Page MenuHomePhabricator

delinker.py script of pywikibot can't solve those deleted files comes with no extension
Closed, ResolvedPublicBUG REPORT

Description

Steps to replicate the issue:

  • The doc of the delinker.py script.
  • On ckbwiki, run python pwb.py delinker -localonly.

What happens?:
After a while, we got this:

....................................................................................................................................................................................................................................................................................................................................................................................................................................................................................................................................
Update 'since' to scripts.ini file

493 read operations
23 skip operations
Execution time: 352 seconds
Read operation time: 0.7 seconds
Skip operation time: 15.3 seconds
Script terminated by exception:

ERROR: 'خولە پیزە' does not have a valid extension (djvu, flac, gif, jpeg, jpg, mid, midi, mp3, mpeg, mpg, oga, ogg, ogv, opus, pdf, png, svg, tif, tiff, wav, webm, webp, xcf). (ValueError)
Traceback (most recent call last):
  File "C:\Pywikibot\pwb.py", line 39, in <module>
    sys.exit(main())
  File "C:\Pywikibot\pwb.py", line 35, in main
    runpy.run_path(str(path), run_name='__main__')
  File "C:\Users\Aram\AppData\Local\Programs\Python\Python310\lib\runpy.py", line 289, in run_path
    return _run_module_code(code, init_globals, run_name,
  File "C:\Users\Aram\AppData\Local\Programs\Python\Python310\lib\runpy.py", line 96, in _run_module_code
    _run_code(code, mod_globals, init_globals,
  File "C:\Users\Aram\AppData\Local\Programs\Python\Python310\lib\runpy.py", line 86, in _run_code
    exec(code, run_globals)
  File "C:\Pywikibot\pywikibot\scripts\wrapper.py", line 513, in <module>
    main()
  File "C:\Pywikibot\pywikibot\scripts\wrapper.py", line 497, in main
    if not execute():
  File "C:\Pywikibot\pywikibot\scripts\wrapper.py", line 484, in execute
    run_python_file(filename, script_args, module)
  File "C:\Pywikibot\pywikibot\scripts\wrapper.py", line 147, in run_python_file
    exec(compile(source, filename, 'exec', dont_inherit=True),
  File "C:\Pywikibot\scripts\delinker.py", line 164, in <module>
    main()
  File "C:\Pywikibot\scripts\delinker.py", line 160, in main
    bot.run()
  File "C:\Pywikibot\pywikibot\bot.py", line 1650, in run
    page = self.init_page(item)
  File "C:\Pywikibot\scripts\delinker.py", line 90, in init_page
    return pywikibot.FilePage(self.site, item['title'])
  File "C:\Pywikibot\pywikibot\page\_filepage.py", line 62, in __init__
    raise ValueError(
ValueError: 'خولە پیزە' does not have a valid extension (djvu, flac, gif, jpeg, jpg, mid, midi, mp3, mpeg, mpg, oga, ogg, ogv, opus, pdf, png, svg, tif, tiff, wav, webm, webp, xcf).
CRITICAL: Exiting due to uncaught exception ValueError: 'خولە پیزە' does not have a valid extension (djvu, flac, gif, jpeg, jpg, mid, midi, mp3, mpeg, mpg, oga, ogg, ogv, opus, pdf, png, svg, tif, tiff, wav, webm, webp, xcf).

Looks like someone created File:خولە پیزە (without any extension) in file namespace on ckbwiki just as a test page!

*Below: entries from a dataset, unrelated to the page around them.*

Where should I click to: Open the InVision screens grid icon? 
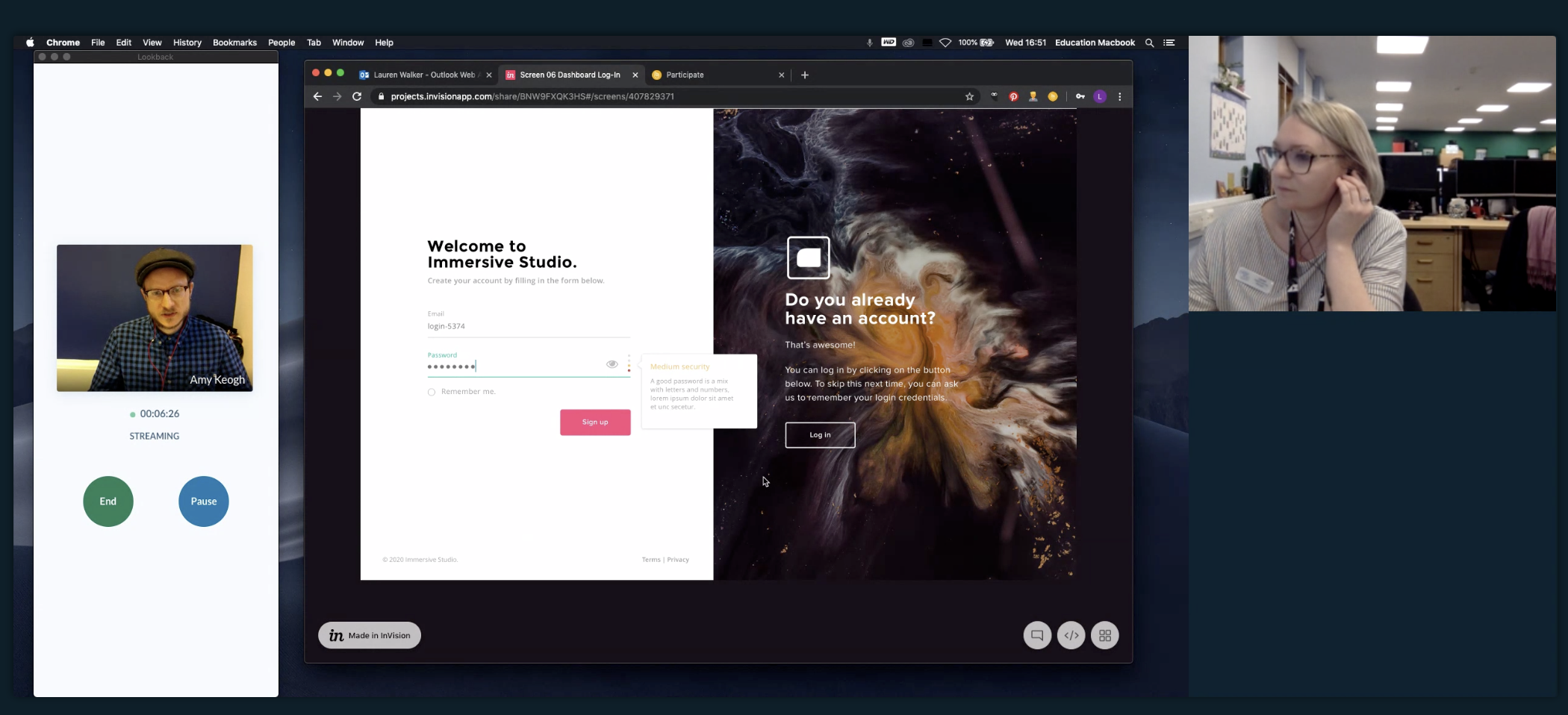1104,635
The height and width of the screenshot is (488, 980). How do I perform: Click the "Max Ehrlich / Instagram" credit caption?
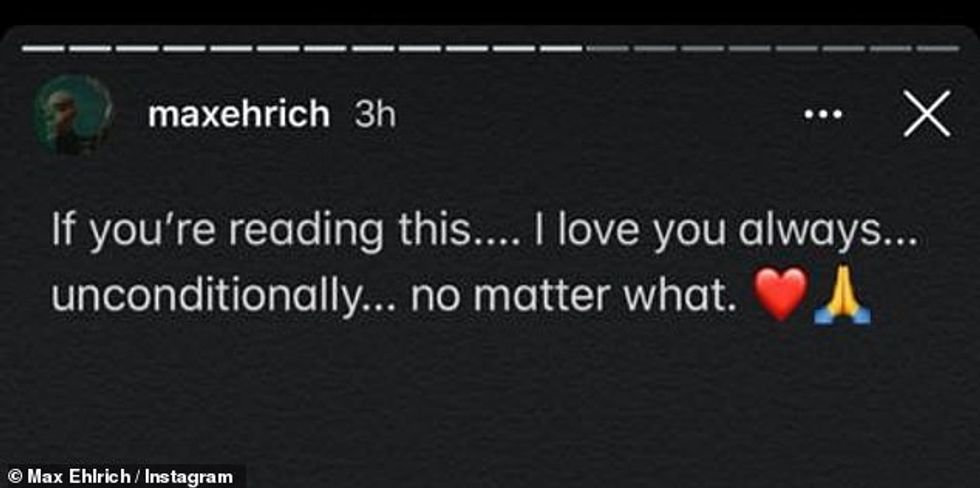click(x=120, y=477)
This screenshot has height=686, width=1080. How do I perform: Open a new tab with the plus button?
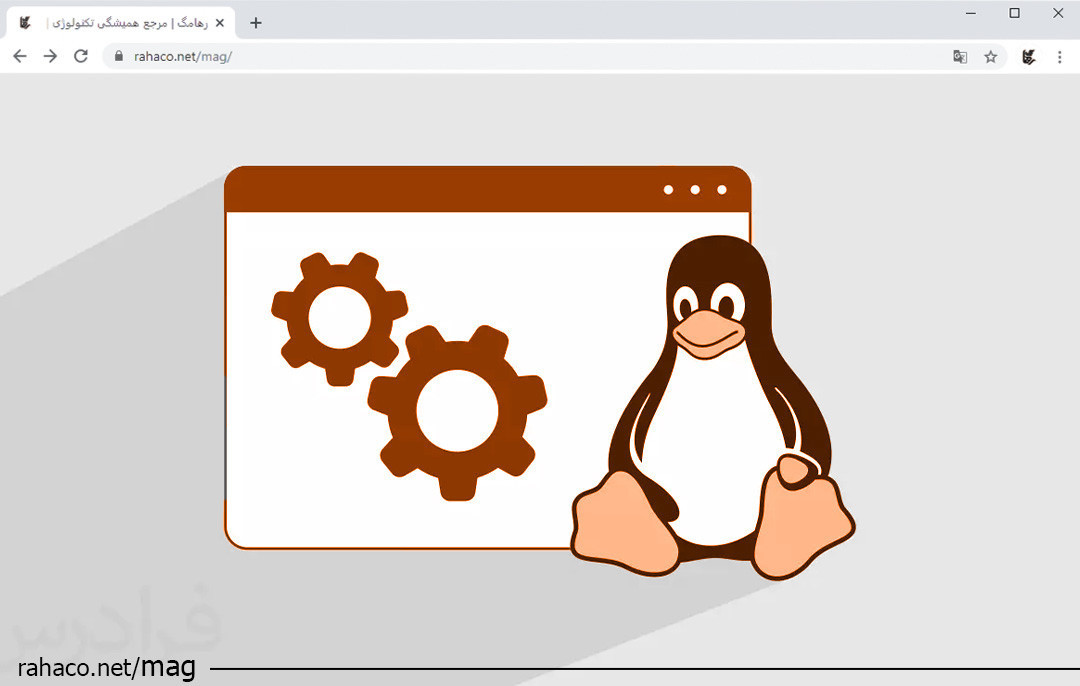click(256, 23)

Here, the question is why Mediawiki allowed that action? Fortunately, I had a query for this purpose here. By using the search field, I found the file title, who deleted it and when. I undeleted it and tried to move it to another namespace, but Mediawiki didn't let us to move files to another namespace. As you can see in the log for the file, I changed the title to the username who uploaded it first and a random extension just to make it a valid file name and finally deleted it again. But I got the same error for the old name خولە پیزە. I tried many ways to get rid of the error, but they were unuseful. I tried Wikimedia Commons this time and got the same error, but this time it was for Mahnmal Falkensee.

What should have happened instead?:
I'm not sure what should be the right action here. Skip files with no extension automatically or whatever to prevent the script from throwing that error and then stopping working.

Event Timeline

I think there should be a fallback somehow from FilePage to Page object in such case.
@Enag2000: are you (still) working on this issue?

@Xqt, @Enag2000 has been inactive for six months and this task is important to address. Can you please do something about it? Thanks.

Xqt removed Enag2000 as the assignee of this task.Jul 14 2024, 4:58 PM
Xqt added a subscriber: Enag2000.
Xqt triaged this task as Medium priority.

Change #1054503 had a related patch set uploaded (by Xqt; author: Xqt):

[pywikibot/core@master] [fix] Ignore extension check in delinker.py scripts/delinker.py

https://gerrit.wikimedia.org/r/1054503

Change #1054503 merged by Xqt:

[pywikibot/core@master] [fix] Ignore extension check in delinker.py scripts/delinker.py

https://gerrit.wikimedia.org/r/1054503